→ EXCERPT PROVIDED
----
The consideration for the World Million Loan shall be its face value as at completion of the
Second Sale and Purchase Agreement. It is expected that the aggregate consideration for the Sale
Shares and the World Million Loan as at completion of the Second Sale and Purchase Agreement
will not be less than HK$170,783,000.
The consideration of the Second Sale and Purchase Agreement will be satisfied by the
allotment and issue of 104,774,846 Consideration Shares by the Company to World Million at an
issue price of HK$1.63 per Consideration Share, which is equivalent to the closing price of the
Shares as quoted on the Stock Exchange on 7 June 2007, being the last trading day before the
publication of the Announcement. The 104,774,846 Consideration Shares to be issued is based on
the Estimated Consideration of HK$170.783 million. If the final consideration as at completion of
the Second Sale and Purchase Agreement is more/less than the Estimated Consideration, the
difference will be settled by the parties by way of cash payment.
The latest available transacted price of the EIHL Shares was the Placing Price while the
latest available transacted price of the Shares was the last closing price of the Shares quoted on the
Stock Exchange on 7 June 2007 (“EEH Last Closing Price”). The parties agreed to determine the
issue prices of the EIHL Consideration Shares and the Consideration Shares at the respective latest
available transacted price of the EIHL Shares and the Shares. As such, the issue price of the EIHL
Consideration Shares was agreed at the Placing Price which was at 6.11% discount to EIHL Last
11
LETTER FROM THE BOARD
Closing Price while the issue price of the Consideration Shares was agreed at the EEH Last
Closing Price. Taking into account of the share price performance of the EIHL Shares and the
Shares during the last few months, the Directors consider the basis of the reference price for
determining the issue prices of the EIHL Consideration Shares and the Consideration Shares fair
and reasonable.
Application has been made to the Stock Exchange for the listing of, and permission to deal
in, the Consideration Shares.
Conditions
The Second Sale and Purchase Agreement is conditional upon, amongst others:
(a) the passing by Independent Shareholders of resolution(s) at a special general meeting
to be convened to approve (i) the Second Sale and Purchase Agreement and the
transactions contemplated thereunder including the allotment and issue of the
104,774,846 Consideration Shares and (ii) the Whitewash Waiver;
(b) the Stock Exchange having granted the listing of, and permission to deal in, the
Consideration Shares;
(c) the Executive having granted the Whitewash Waiver;
(d) the final consideration of the Second Sale and Purchase Agreement is less than
HK$396,120,000 (the amount of consideration which will result in the Second Sale
and Purchase Agreement becoming a major transaction for the Company under the
Listing Rules); and
(e) the First Sale and Purchase Agreement becoming unconditional save as regards any
condition requiring the Second Sale and Purchase Agreement to become unconditional.
If the conditions are not fulfilled or waived by Courage Wisdom by 31 December 2007 or
such other date as may be agreed between the parties to the Second Sale and Purchase Agreement,
the Second Sale and Purchase Agreement will cease to be of any effect save for any antecedent
breach.
----
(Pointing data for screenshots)

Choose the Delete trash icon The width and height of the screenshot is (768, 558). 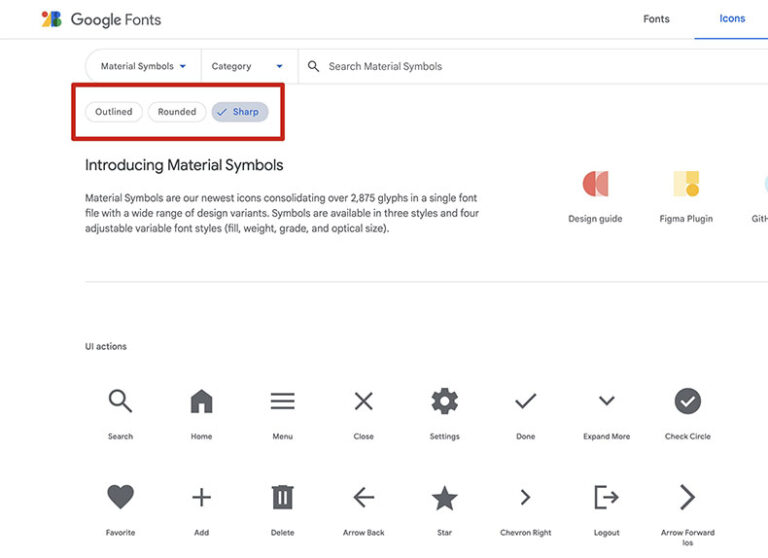(x=282, y=497)
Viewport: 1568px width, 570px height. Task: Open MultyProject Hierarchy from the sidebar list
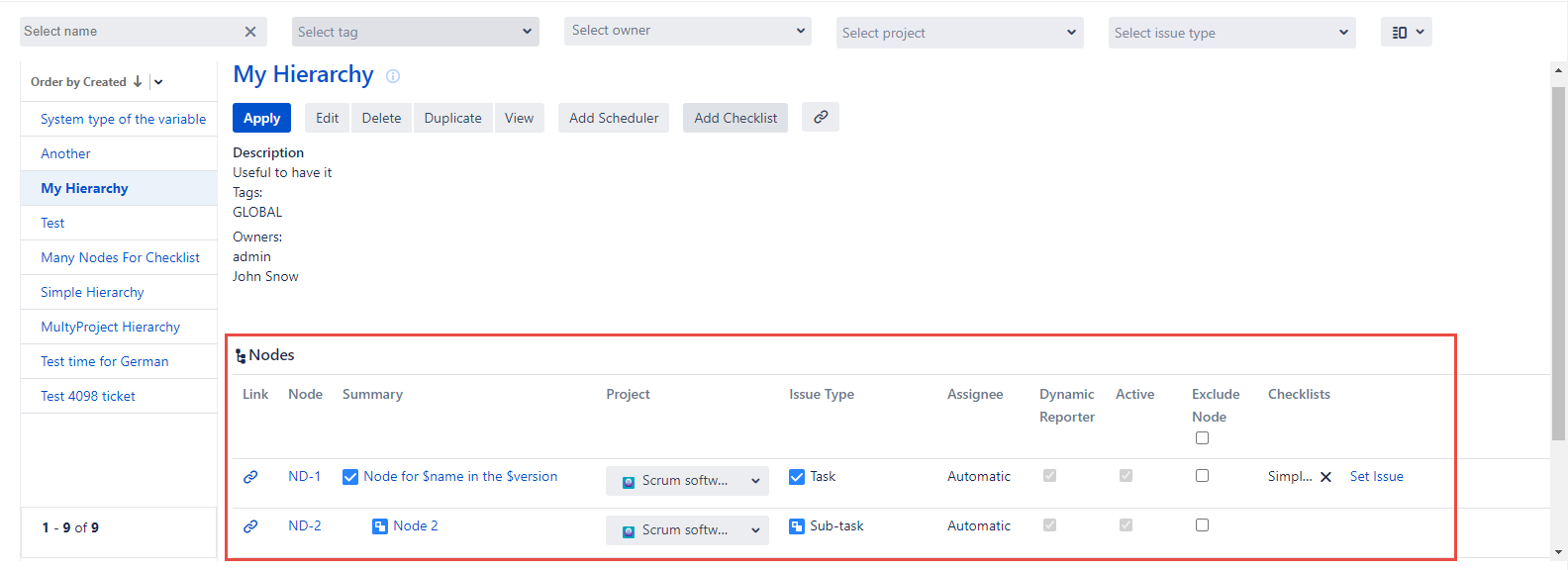coord(110,327)
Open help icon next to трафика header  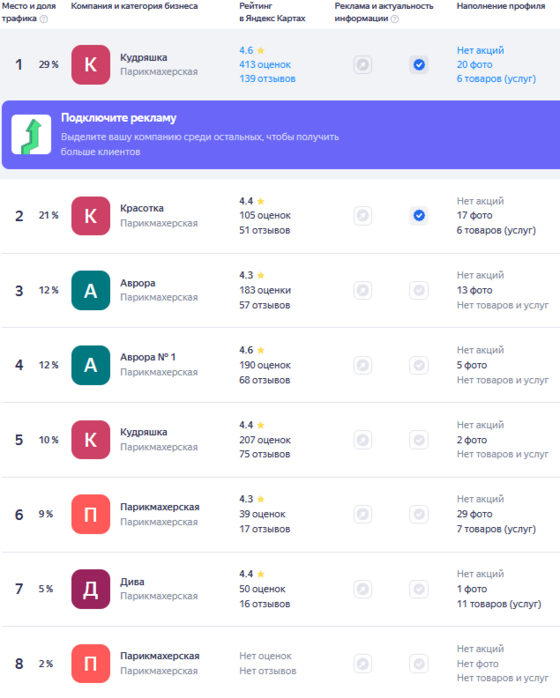point(44,19)
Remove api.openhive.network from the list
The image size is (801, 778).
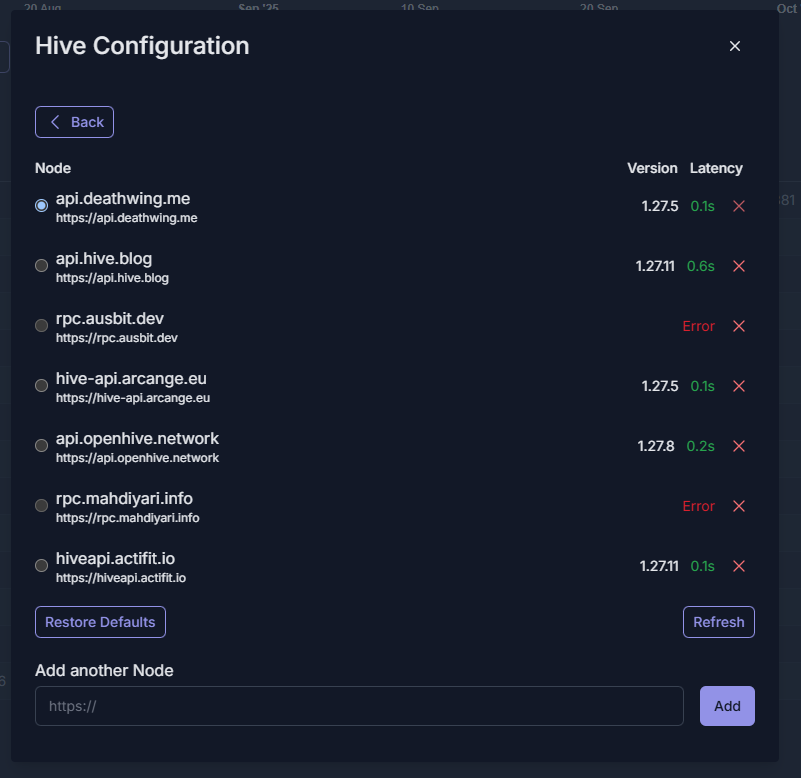click(x=739, y=446)
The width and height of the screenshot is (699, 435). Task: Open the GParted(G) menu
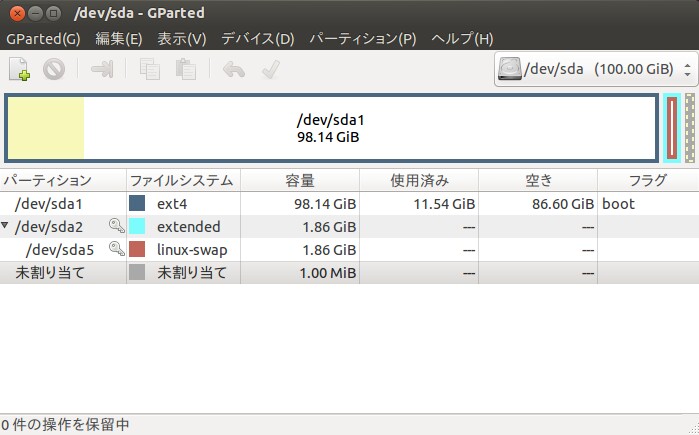click(43, 39)
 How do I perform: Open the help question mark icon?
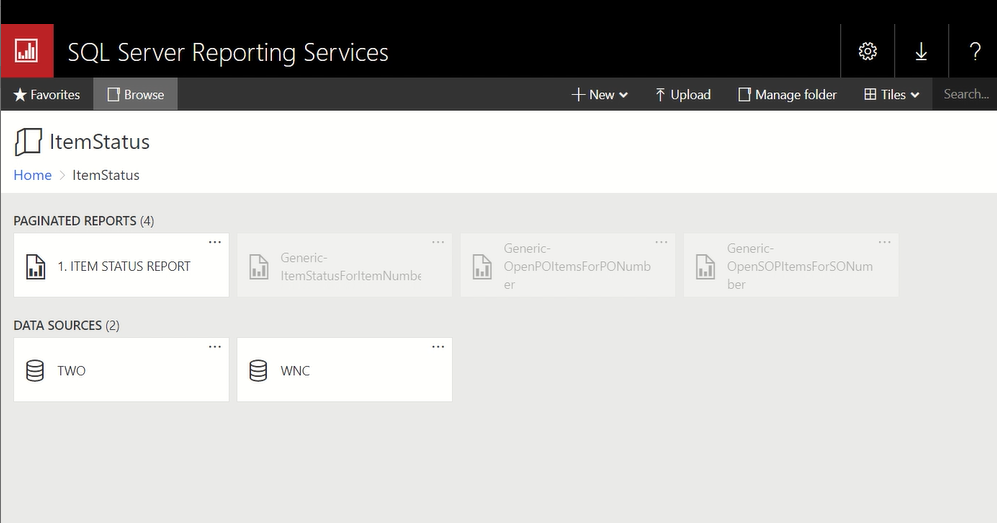coord(975,52)
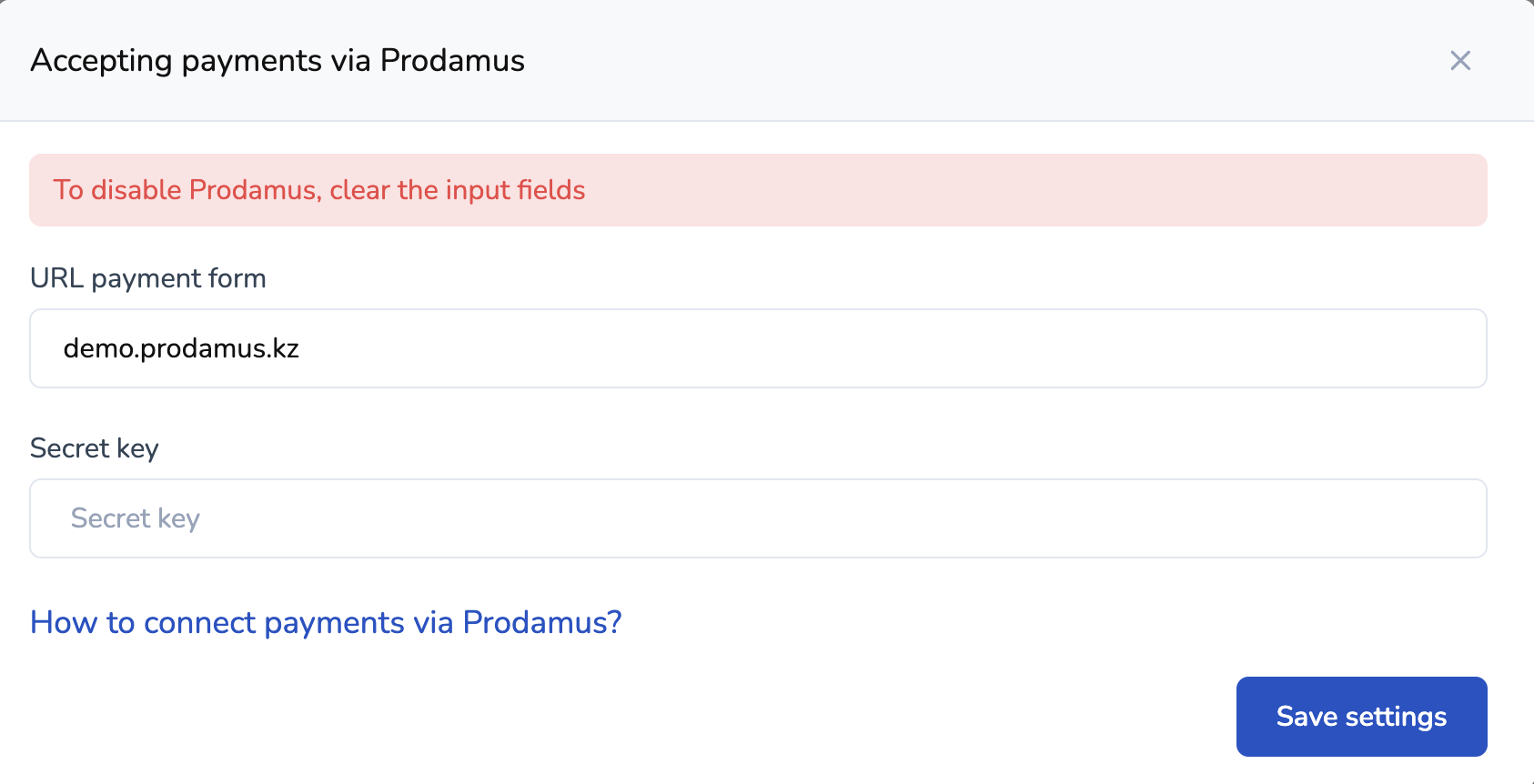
----
→ GOALS
[A] Quote the records from the line containing "The width and height of the screenshot is (699, 435)." through the end of the records, both ends included. Omit the pictures.
[B] Continue the excerpt on the Second Sale and Purchase Agreement from where it stops.

→ RESULTS
[A]
The width and height of the screenshot is (699, 435). Task: Open the GParted(G) menu
click(43, 39)
 How do I perform: Open the help question mark icon?
coord(975,52)

[B]
Completion
Completion of the Second Sale and Purchase Agreement will take place within seven days
after the satisfaction of the above conditions or the waiver thereof (as applicable). The completion
of the Second Sale and Purchase Agreement and the issue of 104,774,846 Consideration Shares
will not result in any change of control of the Company.
12
LETTER FROM THE BOARD
Implication of the Listing Rules
As World Million is a connected person of the Company within the meaning of the Listing
Rules, the Second Sale and Purchase Agreement constitutes a discloseable and connected transaction
for the Company based on the percentage ratios calculations under the Listing Rules. As the
consideration for the Second Sale and Purchase Agreement is more than HK$10,000,000 and the
relevant percentage ratios are greater than 2.5%, the Second Sale and Purchase Agreement is
subject to the reporting and announcement requirements set out in Rules 14A.45 to 14A.47 of the
Listing Rules and the approval of the Independent Shareholders in accordance with Rule 14A.48
of the Listing Rules.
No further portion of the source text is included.